DOCUMENT PASSAGE:
** START **

This is my first post, unsure how to begin, a year ago I discovered my wife was abused by a coworker, she tried to help him but he abused her instead. I’ve lost faith in the world, I’ve lost the value in myself, I moved my entire family interstate because I didn’t trust myself around the abuser who I wanted to punish. I know it’s wrong to even consider my wife had any complacency in the abuse, I told her the guy was trouble. She still tried to help. She kept the abuse a secret instead of confiding in me. I feel I wasn’t worthy of her trust to help. I feel worthless. In trying to protect my family I feel I ask too much of her.

3 Replies 3

Bob_22
Community Member

Hi Hepa4300,

 

Thank you for your post and welcome to the forums. I would recommend you approach safework nsw or safework australia about this and make a report/complaint. They are a government third party that handle instances of bullying of violence in the workplace even if she has left. Here is a link for safework NSW: https://www.safework.nsw.gov.au/hazards-a-z/bullying/workplace-bullying 

 

If you are not in NSW I would suggest you contact your states WHS regulator which you can find here: https://www.safeworkaustralia.gov.au/law-and-regulation/whs-regulators-and-workers-compensation-auth... 

 

I hope this helps a little. Please let me know if these links are useful. 

 

Bob

white knight
Community Champion
Community Champion

Hi, welcome

 

I can relate to this. It isnt unlike a parent leaving the family home and losing their full time parenthood, friends, neighbours, pets, home. As a dad I felt I could no longer protect my kids as I was no longer there, just 2 days a fortnight to get a taste of what I'd lost and watching helplessly my kids feeling their own grief... powerless.

 

In your case you are, it seems, being unfair to yourself. It was your wife that was protecting you by not revealing, it was not your decision to avoid/abandon. 

 

It seems clear to me that an interstate move was extreme because a move a couple of hours away could have maintained connections with friends and family, interstate moves often result in a move back as they miss their "roots".

** END **

SET EXERCISE A:
Add -13 to every coordinate in the answers of the rows below and write all the lines out again with the changed numbers, keeping each line's request. Leave the picture lines out.
The rows below have no connection to the forum thread.

GIVEN DATA:
** START **

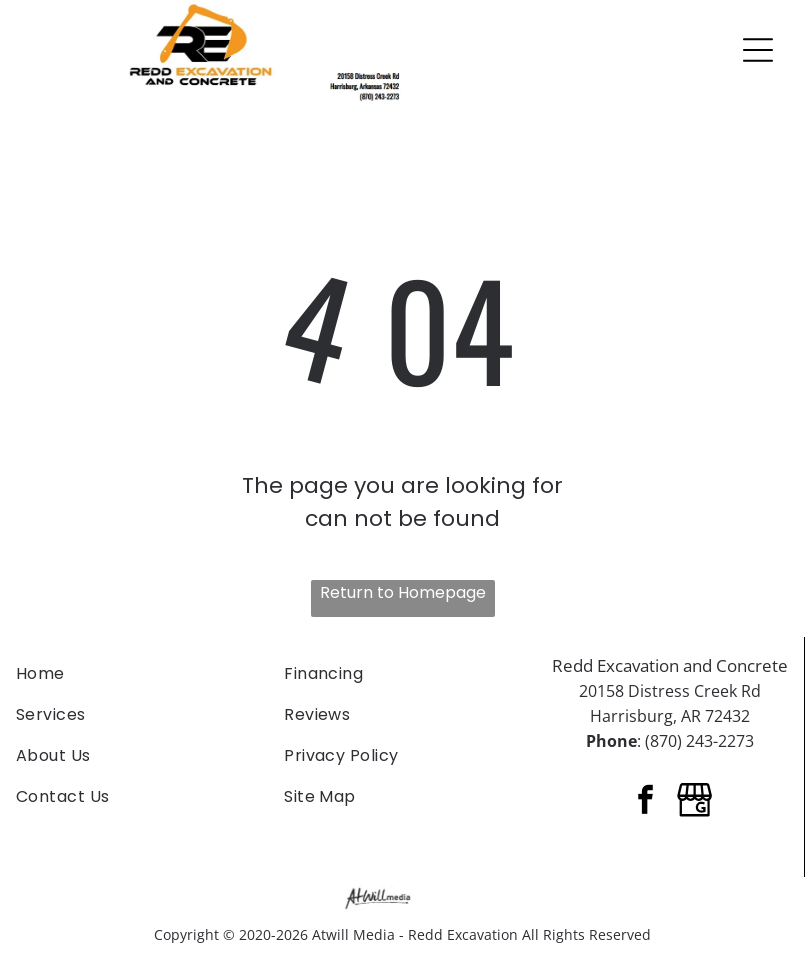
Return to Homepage (403, 592)
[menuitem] (134, 673)
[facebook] (646, 802)
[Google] (695, 802)
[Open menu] (758, 50)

** END **

SET EXERCISE B:
Reproduce part of the forum thread word for word, beginning at the words "This is my first" and stopping after "much of her.".

COMPLETE ANSWER A:
Return to Homepage (390, 579)
[menuitem] (121, 660)
[facebook] (633, 789)
[Google] (682, 789)
[Open menu] (745, 37)

COMPLETE ANSWER B:
This is my first post, unsure how to begin, a year ago I discovered my wife was abused by a coworker, she tried to help him but he abused her instead. I’ve lost faith in the world, I’ve lost the value in myself, I moved my entire family interstate because I didn’t trust myself around the abuser who I wanted to punish. I know it’s wrong to even consider my wife had any complacency in the abuse, I told her the guy was trouble. She still tried to help. She kept the abuse a secret instead of confiding in me. I feel I wasn’t worthy of her trust to help. I feel worthless. In trying to protect my family I feel I ask too much of her.